13 Octobre The International Brigades attack Fuentes del Ebro

 

13 October 1

October 13 1937
Two pages from Robert Merriman’s second diary covering the attack on Fuentes del Ebro of October 13, 1937
Dallet
Joseph Dallet, Quinto, September 1937. ALBA Photo 11_0639, Tamiment Library, NYU
Dougher and Bradley
Joe Dougher and Carl Bradley, October 1937,
ALBA PHOTO 11-0726, Tamiment Library, NYU

Merriman doesn’t write much about the initial assault of the 13th of October at Fuentes.  He says that the Lincolns and Mac-Paps moved into line late and were held up.  The attack of the Tanks stalled and was not effective.  The Mac-Paps were congratulated by Walter for making the assault on Fuentes and the British were chastised for not advancing on the town.   Merriman says the losses were not too great although Joe Dallet (left) was killed, Bill Neure, Joe Dougher (right) and Rubin Kaufman were injured.   He doesn’t mention other leading comrades such as Milton Herndon who also fell.  He then starts to talk about the evening of the first day when the British and Americans returned to the jump off positions and Merriman says he had to send them back to the lines.

Copic and Merriman
Vladimir Copic (left) and Robert Merriman (right) at the Estado Mayor viewing post, Fuentes de Ebro, ALBA PHOTO 11-0258, Tamiment Library, NYU

Merriman’s diary really should be read with the American aphorism “Putting lipstick on a pig”.   The day was a total disaster and nothing worked as planned.  There are hundreds of pages written in Brigade literature about this day and a few excerpts give a more realistic appraisal of the Fuentes attack.  In a favorite photo of mine, the body language of Vladimir Copic and Bob Merriman make you wonder who would take the blame for this mess.

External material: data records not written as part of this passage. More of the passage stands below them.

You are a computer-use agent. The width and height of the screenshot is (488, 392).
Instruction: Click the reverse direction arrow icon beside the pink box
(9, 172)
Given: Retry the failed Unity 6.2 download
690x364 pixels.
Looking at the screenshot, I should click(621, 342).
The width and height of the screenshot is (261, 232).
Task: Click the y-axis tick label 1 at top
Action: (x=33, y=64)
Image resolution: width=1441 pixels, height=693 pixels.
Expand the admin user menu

Richard Baxell relates the morning from the British viewpoint:

Hugh Sloan, Bill Alexander’s runner, saw the disaster unfold.  When the operation was launched in the early morning of 13 October, he counted forty-seven Republican tanks and watched as they sped forward full tilt, throwing off the troops who were trying to cling on and leaving them far behind to be shot to pieces.   The tanks themselves fared little better, for ‘the Fascists were ready for them — they’d got bottles of petrol and a number of the Russian tanks were set alight’.   Timing was vital, but ‘the Fascists were alerted, the planes bombed too early, the artillery bombed too early and the tanks were late’.  Insufficient Republican artillery and air supper trade matters immeasurably worse.  It was, thought Sloan, ‘[a] ridiculous charge like the charge of the Light Brigade — a gallant effort but a stupid effort’.¹

The British Battalion was on the very right flank.  An image of the positions from Landis is shown below.²   The current approximate positions are superimposed on a Google Earth image.

Fuentes de Ebro
Positions at Fuentes de Ebro, Source: Landis.
Fuentes de Ebro
Current approximate positions of the Mac-Pacs companies 1, 2, 3 (in red), the Lincolns on the railroad (dark blue) and the British (light blue).

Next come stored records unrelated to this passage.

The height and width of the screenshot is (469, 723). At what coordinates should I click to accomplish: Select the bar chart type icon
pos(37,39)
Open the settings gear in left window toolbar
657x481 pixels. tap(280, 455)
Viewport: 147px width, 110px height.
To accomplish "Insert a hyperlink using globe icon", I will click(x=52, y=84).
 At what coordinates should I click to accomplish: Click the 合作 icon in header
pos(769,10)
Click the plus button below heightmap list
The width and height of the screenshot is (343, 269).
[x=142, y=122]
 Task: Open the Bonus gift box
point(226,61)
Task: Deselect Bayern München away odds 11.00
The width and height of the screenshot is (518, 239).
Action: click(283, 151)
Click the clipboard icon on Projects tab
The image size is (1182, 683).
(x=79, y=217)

While the British reached their trenches before dawn on the 13th, a massive traffic jam on the Quinto – Fuentes road kept the Americans and Canadians from getting into position before daylight.   Many Americans were pinned down immediately after leaving the staging positions at Km 28-29 on the road.   Company 3 (in which my Father had just been assigned four days previously) was pinned down by machine gun fire and those who were not shot spent much of the day face down short of the trenches.   Milt Wolff recalled³ that his machine gun company (#4) did set up enfilading and supporting fire for the Mac-Paps, but most of the guys were just cut up trying to make the trenches.  Philip Detro showed significant bravery going back and guiding the Lincolns into their position on the railway line.

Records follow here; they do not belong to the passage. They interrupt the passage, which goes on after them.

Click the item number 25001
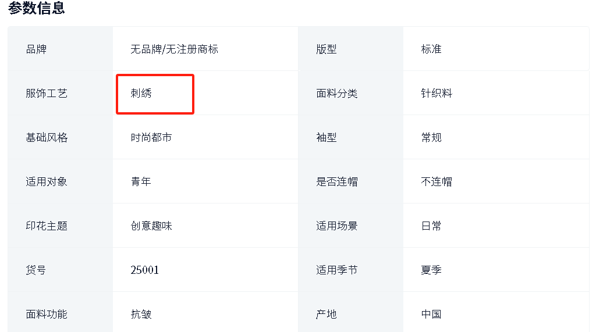Viewport: 596px width, 332px height. tap(144, 270)
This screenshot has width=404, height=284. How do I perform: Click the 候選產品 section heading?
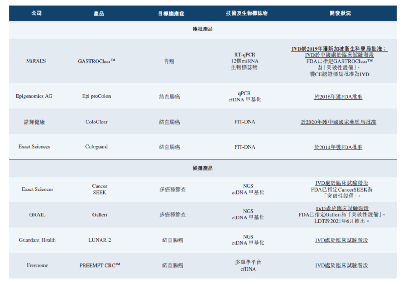[202, 168]
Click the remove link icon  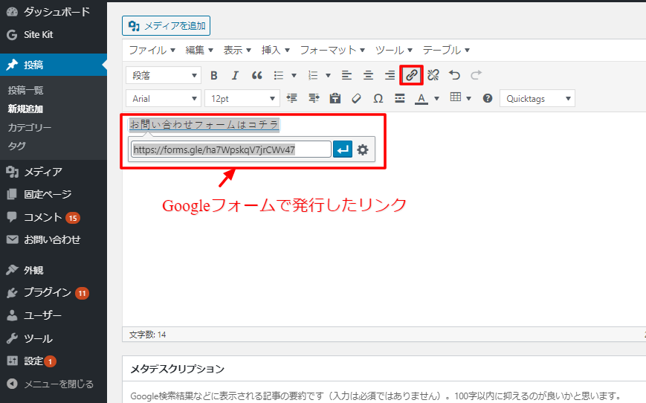[433, 75]
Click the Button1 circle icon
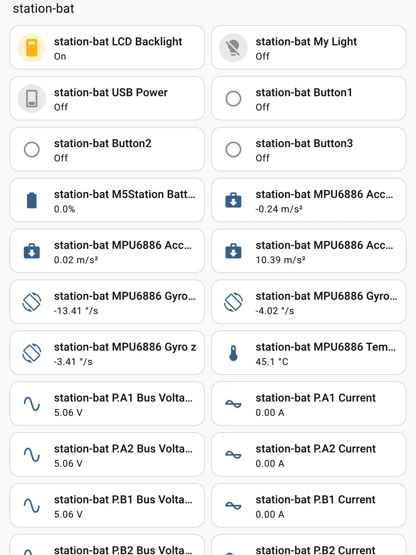The width and height of the screenshot is (416, 555). pyautogui.click(x=233, y=99)
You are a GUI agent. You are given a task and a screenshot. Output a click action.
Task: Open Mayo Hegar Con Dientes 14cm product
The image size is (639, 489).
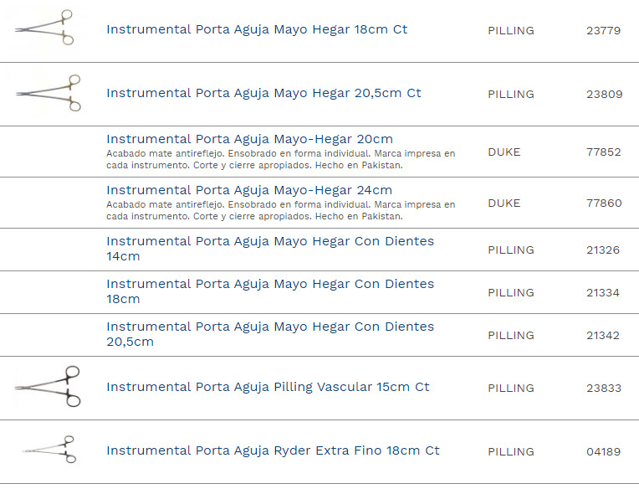[270, 249]
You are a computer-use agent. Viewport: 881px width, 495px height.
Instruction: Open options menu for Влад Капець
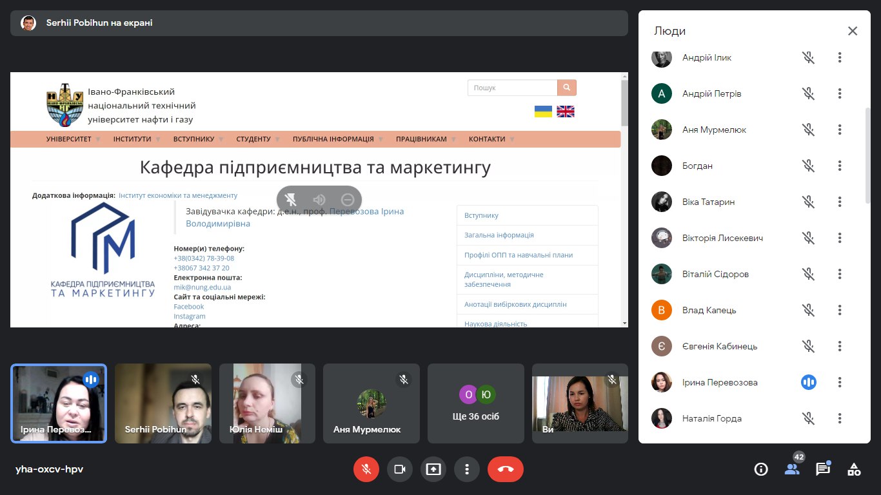pyautogui.click(x=840, y=310)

The British were in soft soil in the fields and with heavy rain on October 11-12 night.  Movement was difficult.   Wolff³ said at least 10 of the tanks went over the top of the Lincoln trenches, nearly crushing the men under them.   Many of the 24th Battalion, riding on the tanks, saw the Lincolns in the trenches and thinking they were Fascists, fired on them.

Niilo Makela
Niilo Makela, as Commissar of the Mac-Paps, 1938. ALBA Photo 11-1281, Tamiment Library, NYU

Niilo (Milo) Makela, commander of the Mac-Pap machine gun company, wrote of the Mac-Pap experience that day:

We received our first taste of fire at dawn, while entering a shallow communication trench leading us to our position.  The enemy machine gunners spotted our movements, and in the fire one man was killed and a few wounded, including our comrade Hitchcock {Robert Colver}, our Battalion Secretary.  He was hit in the leg while cutting a strand of barbed wire at the mouth of the communication trench….

The attack started at 1:40 pm.  When our tanks went over and the order was given to advance, the Battalion, including its Staff, went over the top like one man.  Joe Dallet, Battalion Commissar went over with No. 1 Company on the left flank, where the fire was heaviest.  He was leading the advance when he fell, mortally wounded.  He behaved heroically until the very end, refusing to permit the First Aid men to come over to him in his exposed position. {Dallet was killed while on the ground wounded, when a machine gun opened up on him}.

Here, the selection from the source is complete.